Blumenthal sued pursuant to state consumer protection laws and the federal Racketeering Influenced and Corrupt Organizations Act (RICO).

The lawsuit alleges that McKesson and co-conspirators, including First DataBank, allegedly engaged in racketeering activity in an effort to raise, fix and maintain the AWPs of brand-name drugs at 25 percent over WAC, and raised prices in the market brand-name drugs.

In the pharmaceutical marketplace, those in the retail distribution chain - national and independent pharmacies, mail order houses and other retailers - purchase drugs on the basis of the published wholesale acquisition cost (or WAC), a benchmark price established by manufacturers and used by them and wholesalers to establish prices to retailers.

Although retailers buy pharmaceuticals on the basis of WAC, they get paid or reimbursed for branded drugs based on the AWP. The greater the difference between the AWP and WAC, the greater the profit potential for middlemen like pharmaceutical benefit managers.

AWPs are compiled and published by publishing companies, including First Data Bank, so that the various actors in the marketplace can determine the AWP at any moment in time for the approximate 65,000 drugs in the marketplace.

Consumers, health and welfare plans, health insurers and governmental entities, including the state's Medicaid program, rely on the AWP in purchasing prescription drugs.

First Data represented to those in the pharmaceutical market that it derived the WAC/AWP markup either from manufacturers or by conducting a "survey" of wholesalers to verify prices reported by the manufacturer. First Data further represented that AWP represents the "average of prices charged by the national drug wholesalers" - including McKesson - and that the number of surveys it was conducting to determine the published AWP was "increasing."

Historically, in order to arrive at the AWP for branded drugs, manufacturers and/or wholesalers applied a markup of 20 to 25 percent to the WAC. Whatever markup was given to a particular branded drug "stuck" with that drug indefinitely.
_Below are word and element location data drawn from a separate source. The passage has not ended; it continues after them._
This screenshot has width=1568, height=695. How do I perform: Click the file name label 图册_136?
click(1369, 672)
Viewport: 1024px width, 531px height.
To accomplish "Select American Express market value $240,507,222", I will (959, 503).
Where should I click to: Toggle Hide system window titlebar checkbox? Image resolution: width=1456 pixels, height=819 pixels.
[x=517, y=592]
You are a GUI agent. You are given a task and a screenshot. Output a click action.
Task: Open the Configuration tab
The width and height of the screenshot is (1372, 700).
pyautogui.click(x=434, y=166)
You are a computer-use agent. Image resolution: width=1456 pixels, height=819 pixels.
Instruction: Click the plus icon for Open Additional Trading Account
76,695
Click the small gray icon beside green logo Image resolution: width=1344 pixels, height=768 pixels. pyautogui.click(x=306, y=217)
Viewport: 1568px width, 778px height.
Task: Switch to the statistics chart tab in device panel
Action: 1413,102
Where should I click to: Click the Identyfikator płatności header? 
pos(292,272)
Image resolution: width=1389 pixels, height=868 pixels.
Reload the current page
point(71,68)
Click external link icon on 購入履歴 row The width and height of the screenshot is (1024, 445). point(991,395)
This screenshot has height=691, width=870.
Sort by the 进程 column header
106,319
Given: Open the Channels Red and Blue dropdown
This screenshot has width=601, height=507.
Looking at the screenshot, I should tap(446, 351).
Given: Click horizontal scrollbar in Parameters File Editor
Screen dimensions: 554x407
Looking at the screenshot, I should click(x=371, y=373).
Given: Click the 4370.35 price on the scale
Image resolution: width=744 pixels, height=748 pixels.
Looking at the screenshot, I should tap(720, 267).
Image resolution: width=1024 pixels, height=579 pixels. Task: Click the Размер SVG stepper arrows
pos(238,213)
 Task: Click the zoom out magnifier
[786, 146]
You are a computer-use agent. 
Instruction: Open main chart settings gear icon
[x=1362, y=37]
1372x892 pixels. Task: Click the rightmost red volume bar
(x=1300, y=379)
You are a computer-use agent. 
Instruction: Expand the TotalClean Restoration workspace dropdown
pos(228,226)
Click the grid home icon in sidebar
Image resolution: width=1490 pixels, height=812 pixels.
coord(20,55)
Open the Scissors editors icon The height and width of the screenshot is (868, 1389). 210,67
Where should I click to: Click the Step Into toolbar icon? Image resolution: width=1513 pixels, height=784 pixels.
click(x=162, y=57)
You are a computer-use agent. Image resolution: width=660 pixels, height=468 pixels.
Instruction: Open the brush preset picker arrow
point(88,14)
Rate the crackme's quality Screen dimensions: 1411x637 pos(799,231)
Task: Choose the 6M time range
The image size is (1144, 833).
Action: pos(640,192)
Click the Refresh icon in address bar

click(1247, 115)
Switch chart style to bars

Until 2002, there was variation, supposedly based on manufacturer direction or on First Data's wholesale surveys, in the difference between the WAC to AWP spread for hundreds of brand-name drugs.

In reality, First Data and McKesson secret agreed how the WAC-to-AWP markup would be established for hundreds of brand-name drugs. The two companies agreed to artificially raise and fix the price on brand-name drugs.

As part of this agreement, First Data, relied only on the WAC-to-AWP markup provided by McKesson as the basis for its published AWP and did not "survey" any other wholesalers. Sometimes, within a day or less of requesting a price change or markup from McKesson, First Data responded by increasing the markup.

McKesson and First Data, without any legitimate economic justification or competitive benefit, raised the WAC-to-AWP spread to 25 percent for over 400 brand-name drugs that previously had received only the 20 percent markup amount.

The scheme enabled McKesson to provide a benefit to its pharmacy clients because pharmacies were reimbursed - at artificially inflated rates - by health plans, CMAP and other state programs that rely on the AWP.

First Data allegedly agreed to the scheme in order to ease its burden of having to establish and maintain accurate spreads.